By Dameon Pesanti, Columbian staff writer
Published: November 28, 2017, 4:10pm
9 Photos
Carol Seaman of Citizens for a Clean Harbor, center, celebrates the EFSEC council ruling with fellow opponents of the Port of Vancouver oil terminal at the John A. Cherberg Building in Olympia on Tuesday afternoon, Nov. 28, 2017.
Carol Seaman of Citizens for a Clean Harbor, center, celebrates the EFSEC council ruling with fellow opponents of the Port of Vancouver oil terminal at the John A. Cherberg Building in Olympia on Tuesday afternoon, Nov. 28, 2017. (Amanda Cowan/The Columbian) Photo Gallery

OLYMPIA — The plan to build the largest rail-to-marine oil terminal in the United States suffered a major blow Tuesday at the hands of the state body tasked with its evaluation.

Barely five minutes into a special meeting at the state Capitol, the Washington State Energy Facility Site Evaluation Council unanimously recommended disapproval of the Vancouver Energy application for site certification to build a crude-by-rail oil terminal at the Port of Vancouver.

Many people in the audience, which filled the meeting chambers and overflowed into two other viewing rooms, reacted with audible gasps when EFSEC councilman and Clark County Public Works employee Greg Shafer made the motion for the council to recommend rejection of the project.

“Based on the full record, including the adjudicative preceding and Final Environmental Impact Statement, which, considered together, reflect Vancouver Energy has not met its burden … to establish the Port of Vancouver is an acceptable location to site the proposed Vancouver Energy distribution terminal,” he said.

At the close of the meeting, terminal opponents erupted in cheers and shared hugs and handshakes with those around them, while many of the terminal’s supporters quickly left the building in a palpable air of frustration.

Vancouver Energy has proposed to build a $210 million terminal at the Port of Vancouver. It would be capable of transferring an average of 360,000 barrels of oil per day from crude oil unit trains into marine vessels in the Columbia River bound for refineries along the West Coast.

In a statement released afterward, Vancouver Energy said it is “extremely disappointed” by the decision, especially after more than four years of review by a state body that is mandated to be finished with a project’s review within a year.

“EFSEC has set an impossible standard for new energy facilities based on the risk of incidents that the Final Environmental Impact Statement characterizes as extremely unlikely. The FEIS confirmed that construction and normal operation of the facility would have no significant unavoidable impacts that cannot be mitigated,” the statement read.

Business interests

Vancouver energy promised to create more than 300 jobs during the terminal’s construction as well as hundreds of direct on-site and off-site jobs once it was fully operational. Thus the project enjoys strong support by some business groups and many trade unions in both Washington and Oregon.

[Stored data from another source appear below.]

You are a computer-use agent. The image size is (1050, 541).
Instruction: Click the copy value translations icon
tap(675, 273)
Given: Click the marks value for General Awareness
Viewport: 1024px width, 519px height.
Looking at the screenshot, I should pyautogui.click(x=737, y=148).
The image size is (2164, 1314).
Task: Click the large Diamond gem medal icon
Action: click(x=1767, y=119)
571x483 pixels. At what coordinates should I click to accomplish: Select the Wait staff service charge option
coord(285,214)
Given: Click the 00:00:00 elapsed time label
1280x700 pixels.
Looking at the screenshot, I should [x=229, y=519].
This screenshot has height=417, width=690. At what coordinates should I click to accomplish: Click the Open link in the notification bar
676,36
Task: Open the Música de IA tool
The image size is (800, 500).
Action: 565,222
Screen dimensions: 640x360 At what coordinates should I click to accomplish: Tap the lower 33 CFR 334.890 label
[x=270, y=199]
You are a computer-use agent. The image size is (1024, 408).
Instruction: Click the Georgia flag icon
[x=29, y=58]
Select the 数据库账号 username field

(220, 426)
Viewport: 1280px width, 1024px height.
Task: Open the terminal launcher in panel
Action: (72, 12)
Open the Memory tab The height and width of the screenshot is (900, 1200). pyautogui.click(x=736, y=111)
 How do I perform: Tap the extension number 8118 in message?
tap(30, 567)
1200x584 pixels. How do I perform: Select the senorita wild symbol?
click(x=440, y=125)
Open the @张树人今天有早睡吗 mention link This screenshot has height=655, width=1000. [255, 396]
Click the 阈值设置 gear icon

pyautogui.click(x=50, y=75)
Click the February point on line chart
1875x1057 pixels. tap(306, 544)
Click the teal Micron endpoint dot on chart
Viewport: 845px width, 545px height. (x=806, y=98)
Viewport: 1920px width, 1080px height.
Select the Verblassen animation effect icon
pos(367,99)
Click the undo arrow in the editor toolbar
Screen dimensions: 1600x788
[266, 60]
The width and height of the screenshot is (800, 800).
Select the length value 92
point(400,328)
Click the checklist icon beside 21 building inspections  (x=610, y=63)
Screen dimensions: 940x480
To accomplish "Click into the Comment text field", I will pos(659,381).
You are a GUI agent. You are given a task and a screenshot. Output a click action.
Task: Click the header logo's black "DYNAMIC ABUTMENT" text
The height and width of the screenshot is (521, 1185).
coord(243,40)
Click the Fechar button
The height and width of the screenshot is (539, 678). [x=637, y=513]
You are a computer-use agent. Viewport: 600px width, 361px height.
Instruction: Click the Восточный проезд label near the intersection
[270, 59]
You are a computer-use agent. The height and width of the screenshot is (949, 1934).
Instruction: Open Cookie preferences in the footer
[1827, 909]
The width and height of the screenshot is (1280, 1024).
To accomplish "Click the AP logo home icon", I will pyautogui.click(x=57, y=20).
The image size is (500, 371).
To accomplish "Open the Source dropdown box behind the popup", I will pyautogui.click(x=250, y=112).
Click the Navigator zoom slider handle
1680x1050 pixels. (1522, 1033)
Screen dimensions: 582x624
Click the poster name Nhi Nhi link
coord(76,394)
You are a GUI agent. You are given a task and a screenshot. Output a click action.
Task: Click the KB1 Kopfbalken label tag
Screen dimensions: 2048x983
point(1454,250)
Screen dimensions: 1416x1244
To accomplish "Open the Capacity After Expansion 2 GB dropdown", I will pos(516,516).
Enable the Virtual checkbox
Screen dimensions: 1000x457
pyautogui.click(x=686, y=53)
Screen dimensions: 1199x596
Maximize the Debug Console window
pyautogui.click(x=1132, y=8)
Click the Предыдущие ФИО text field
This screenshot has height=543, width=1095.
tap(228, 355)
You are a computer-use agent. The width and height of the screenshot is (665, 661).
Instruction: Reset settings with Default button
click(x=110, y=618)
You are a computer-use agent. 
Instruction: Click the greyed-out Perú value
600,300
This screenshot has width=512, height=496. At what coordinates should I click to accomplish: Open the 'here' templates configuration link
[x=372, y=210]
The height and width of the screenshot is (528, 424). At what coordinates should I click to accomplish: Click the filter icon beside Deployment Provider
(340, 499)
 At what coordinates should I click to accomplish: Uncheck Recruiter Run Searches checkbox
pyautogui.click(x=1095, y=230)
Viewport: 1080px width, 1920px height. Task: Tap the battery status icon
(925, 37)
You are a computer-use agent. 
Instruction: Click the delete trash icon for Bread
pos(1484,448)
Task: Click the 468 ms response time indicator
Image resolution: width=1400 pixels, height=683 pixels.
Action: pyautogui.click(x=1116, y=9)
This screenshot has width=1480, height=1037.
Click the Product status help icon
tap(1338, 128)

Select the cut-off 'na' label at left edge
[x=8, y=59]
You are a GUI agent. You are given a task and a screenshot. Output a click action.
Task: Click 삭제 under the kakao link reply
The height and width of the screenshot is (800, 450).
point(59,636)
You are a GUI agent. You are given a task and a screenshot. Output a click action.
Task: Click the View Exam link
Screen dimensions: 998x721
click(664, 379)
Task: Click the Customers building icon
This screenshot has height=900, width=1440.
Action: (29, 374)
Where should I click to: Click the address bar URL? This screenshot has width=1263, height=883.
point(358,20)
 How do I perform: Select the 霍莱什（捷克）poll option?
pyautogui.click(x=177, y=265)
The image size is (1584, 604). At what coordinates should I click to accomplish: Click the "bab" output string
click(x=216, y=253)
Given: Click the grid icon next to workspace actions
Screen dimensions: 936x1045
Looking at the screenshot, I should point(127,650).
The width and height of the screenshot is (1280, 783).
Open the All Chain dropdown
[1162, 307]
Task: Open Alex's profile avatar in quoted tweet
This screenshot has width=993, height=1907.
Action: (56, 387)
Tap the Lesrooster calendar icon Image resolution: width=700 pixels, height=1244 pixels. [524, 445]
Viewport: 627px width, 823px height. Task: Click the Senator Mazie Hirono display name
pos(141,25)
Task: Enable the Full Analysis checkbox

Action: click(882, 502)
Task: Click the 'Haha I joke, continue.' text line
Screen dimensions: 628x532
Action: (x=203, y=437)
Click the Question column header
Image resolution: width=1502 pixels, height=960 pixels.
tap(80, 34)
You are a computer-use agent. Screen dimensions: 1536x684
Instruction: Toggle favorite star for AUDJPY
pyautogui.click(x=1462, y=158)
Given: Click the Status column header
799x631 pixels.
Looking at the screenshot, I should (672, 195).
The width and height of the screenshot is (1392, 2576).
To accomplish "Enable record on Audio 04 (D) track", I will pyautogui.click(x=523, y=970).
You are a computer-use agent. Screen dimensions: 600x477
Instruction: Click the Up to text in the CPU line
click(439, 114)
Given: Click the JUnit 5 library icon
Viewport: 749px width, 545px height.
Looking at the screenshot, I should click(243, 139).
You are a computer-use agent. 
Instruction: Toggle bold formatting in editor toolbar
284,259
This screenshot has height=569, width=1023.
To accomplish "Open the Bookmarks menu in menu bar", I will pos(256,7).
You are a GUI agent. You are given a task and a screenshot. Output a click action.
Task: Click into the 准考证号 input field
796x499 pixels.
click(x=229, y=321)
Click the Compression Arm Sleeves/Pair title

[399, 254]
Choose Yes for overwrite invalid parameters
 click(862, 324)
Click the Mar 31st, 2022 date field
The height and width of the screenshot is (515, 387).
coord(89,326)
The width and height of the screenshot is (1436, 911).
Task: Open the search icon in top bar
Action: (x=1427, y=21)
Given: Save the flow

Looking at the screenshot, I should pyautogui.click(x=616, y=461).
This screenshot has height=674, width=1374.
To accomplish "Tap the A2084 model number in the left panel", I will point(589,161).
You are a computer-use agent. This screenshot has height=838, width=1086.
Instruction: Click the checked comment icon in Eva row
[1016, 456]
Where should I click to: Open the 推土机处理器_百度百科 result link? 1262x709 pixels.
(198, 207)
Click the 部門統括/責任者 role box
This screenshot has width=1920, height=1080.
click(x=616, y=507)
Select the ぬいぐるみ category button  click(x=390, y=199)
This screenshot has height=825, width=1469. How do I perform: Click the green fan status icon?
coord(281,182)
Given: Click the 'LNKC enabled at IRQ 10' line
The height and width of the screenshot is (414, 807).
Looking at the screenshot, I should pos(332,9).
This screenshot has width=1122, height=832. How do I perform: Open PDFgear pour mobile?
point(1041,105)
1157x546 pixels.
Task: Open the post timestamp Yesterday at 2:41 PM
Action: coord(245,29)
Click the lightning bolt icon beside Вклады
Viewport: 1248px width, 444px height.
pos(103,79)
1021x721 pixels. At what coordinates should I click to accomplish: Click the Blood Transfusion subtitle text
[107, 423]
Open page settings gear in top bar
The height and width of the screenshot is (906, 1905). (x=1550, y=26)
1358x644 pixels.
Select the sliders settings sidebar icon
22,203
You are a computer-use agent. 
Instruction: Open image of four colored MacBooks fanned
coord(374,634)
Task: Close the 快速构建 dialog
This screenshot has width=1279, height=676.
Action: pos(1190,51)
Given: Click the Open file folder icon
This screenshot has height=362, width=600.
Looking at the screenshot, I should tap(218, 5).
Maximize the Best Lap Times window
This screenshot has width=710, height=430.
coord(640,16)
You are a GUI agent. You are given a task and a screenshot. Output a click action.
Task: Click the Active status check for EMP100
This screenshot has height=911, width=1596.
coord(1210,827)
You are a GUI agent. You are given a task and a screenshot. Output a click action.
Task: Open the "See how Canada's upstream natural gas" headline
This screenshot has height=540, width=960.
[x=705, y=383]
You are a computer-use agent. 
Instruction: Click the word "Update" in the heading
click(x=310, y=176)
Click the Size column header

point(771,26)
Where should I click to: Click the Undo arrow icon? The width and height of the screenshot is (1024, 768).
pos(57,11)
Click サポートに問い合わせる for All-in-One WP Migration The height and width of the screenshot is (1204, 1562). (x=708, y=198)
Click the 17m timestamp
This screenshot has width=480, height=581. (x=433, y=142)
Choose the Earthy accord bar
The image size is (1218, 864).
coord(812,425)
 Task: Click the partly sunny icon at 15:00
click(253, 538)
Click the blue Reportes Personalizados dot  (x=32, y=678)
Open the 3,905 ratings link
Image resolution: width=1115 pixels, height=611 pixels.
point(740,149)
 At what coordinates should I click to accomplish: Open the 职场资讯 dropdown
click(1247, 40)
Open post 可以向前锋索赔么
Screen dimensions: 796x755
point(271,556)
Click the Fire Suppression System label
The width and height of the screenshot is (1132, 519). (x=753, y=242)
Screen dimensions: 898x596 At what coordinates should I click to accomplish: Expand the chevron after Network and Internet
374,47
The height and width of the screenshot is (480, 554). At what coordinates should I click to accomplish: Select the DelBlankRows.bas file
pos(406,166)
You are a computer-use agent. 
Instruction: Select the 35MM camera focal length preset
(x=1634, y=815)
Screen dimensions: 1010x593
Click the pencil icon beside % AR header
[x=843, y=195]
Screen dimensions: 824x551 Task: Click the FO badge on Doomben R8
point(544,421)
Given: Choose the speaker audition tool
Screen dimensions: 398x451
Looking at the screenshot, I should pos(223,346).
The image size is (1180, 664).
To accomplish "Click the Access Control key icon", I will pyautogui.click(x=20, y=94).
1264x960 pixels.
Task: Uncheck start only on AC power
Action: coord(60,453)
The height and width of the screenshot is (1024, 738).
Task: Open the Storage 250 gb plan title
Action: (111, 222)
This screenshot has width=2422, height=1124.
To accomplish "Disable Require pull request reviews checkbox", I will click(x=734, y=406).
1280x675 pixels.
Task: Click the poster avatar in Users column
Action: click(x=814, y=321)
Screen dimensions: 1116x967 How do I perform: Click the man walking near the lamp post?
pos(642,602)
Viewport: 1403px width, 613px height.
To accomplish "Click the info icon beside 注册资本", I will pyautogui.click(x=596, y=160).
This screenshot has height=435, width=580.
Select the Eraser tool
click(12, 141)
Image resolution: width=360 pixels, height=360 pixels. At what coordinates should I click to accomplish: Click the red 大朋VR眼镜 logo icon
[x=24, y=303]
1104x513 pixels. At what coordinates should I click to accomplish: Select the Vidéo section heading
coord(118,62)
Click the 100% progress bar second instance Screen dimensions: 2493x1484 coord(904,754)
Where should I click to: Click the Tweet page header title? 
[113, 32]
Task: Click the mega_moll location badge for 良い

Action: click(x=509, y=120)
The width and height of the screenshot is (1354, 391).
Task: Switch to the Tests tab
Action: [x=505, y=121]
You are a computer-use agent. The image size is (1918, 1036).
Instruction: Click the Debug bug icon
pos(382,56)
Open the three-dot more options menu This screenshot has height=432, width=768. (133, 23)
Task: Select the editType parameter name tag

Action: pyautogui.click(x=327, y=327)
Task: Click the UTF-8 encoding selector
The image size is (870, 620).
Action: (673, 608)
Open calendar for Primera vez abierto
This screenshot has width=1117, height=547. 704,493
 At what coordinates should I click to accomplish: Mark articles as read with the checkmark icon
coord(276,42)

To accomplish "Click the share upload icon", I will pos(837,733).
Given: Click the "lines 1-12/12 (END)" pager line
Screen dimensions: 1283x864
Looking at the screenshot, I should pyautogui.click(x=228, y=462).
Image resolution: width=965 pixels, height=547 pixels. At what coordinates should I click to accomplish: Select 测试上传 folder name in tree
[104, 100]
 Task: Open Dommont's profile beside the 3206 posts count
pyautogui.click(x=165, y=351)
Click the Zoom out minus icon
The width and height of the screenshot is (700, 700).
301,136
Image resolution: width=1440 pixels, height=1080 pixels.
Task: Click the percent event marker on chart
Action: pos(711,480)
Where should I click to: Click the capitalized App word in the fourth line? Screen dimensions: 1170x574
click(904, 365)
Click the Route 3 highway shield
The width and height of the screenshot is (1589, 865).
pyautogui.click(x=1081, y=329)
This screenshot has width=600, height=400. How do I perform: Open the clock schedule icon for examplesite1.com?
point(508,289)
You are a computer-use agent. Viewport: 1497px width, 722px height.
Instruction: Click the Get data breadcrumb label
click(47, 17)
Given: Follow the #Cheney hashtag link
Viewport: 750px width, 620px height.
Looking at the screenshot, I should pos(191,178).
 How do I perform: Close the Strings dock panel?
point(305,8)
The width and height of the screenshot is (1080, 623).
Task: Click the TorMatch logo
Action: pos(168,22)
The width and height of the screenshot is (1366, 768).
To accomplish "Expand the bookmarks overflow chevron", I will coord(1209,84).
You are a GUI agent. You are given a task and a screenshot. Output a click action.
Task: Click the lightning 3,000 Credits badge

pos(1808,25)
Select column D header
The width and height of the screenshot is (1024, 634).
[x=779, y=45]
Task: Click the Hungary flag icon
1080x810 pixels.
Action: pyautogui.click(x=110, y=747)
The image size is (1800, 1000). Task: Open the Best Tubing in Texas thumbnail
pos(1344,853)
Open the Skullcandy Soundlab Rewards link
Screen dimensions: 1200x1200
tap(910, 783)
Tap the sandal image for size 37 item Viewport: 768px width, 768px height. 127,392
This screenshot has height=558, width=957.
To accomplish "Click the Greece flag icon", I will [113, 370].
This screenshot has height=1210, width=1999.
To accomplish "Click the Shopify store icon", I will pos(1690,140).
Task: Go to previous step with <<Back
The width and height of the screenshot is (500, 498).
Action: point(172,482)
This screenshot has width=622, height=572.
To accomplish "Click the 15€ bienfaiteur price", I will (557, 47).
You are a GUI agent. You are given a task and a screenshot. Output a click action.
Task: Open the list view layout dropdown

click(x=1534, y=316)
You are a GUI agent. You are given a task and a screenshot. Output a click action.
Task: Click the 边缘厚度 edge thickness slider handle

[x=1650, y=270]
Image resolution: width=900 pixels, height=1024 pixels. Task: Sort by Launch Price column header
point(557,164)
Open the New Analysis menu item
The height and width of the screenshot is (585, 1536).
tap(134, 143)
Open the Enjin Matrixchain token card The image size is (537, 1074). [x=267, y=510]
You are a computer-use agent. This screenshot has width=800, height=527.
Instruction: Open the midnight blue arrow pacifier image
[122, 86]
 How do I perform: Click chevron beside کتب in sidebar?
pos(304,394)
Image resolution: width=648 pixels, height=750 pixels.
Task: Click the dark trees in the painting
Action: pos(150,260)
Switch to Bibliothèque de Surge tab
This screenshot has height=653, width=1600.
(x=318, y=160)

“It would have meant hundreds of jobs for the building trades — laborers in particular, which is why we were in favor of it,” said Deken Letinich, a laborer union member who attended the meeting. “I understand it. It’s a very environmentally conscious state, but … it’s disappointing for us as organized labor.”

The project faced fierce opposition from environmental groups, climate activists and several city governments along the Columbia River who claimed that the ecological risks associated with the project far outweighed the monetary benefits.

“My stomach just dropped when I heard the word disapprove. I didn’t think they were going to make a decision today,” said Des Moines resident Mary Paynter.

She said Vancouver Energy is just one of many fossil fuel projects she and her church’s climate action group have publicly opposed in the last several years.

“I read the Final Environmental Impact Statement, and it was pretty damning for this project because it just outlined the risks that could not be mitigated.”

What’s next

EFSEC staff will now craft a final report in support of the decision. EFSEC will then vote to forward that document and decision to Washington Gov. Jay Inslee during its next regular meeting Dec. 19.

From there, EFSEC staff will have until Dec. 29 to make any changes and deliver the recommendation to the governor’s office.

However, EFSEC’s recommendation is just that. The ultimate decision on the project’s construction will be made by Inslee. After he officially receives the EFSEC recommendation, Inslee will have 60 days to respond.

At the same time Inslee’s countdown clock begins, so does another for Vancouver Energy and other interested parties. The company, and any other groups involved with the evaluation, will have 20 days to file a request for reconsideration of the decision. If any party does file a request for reconsideration, the others will have 14 days to respond.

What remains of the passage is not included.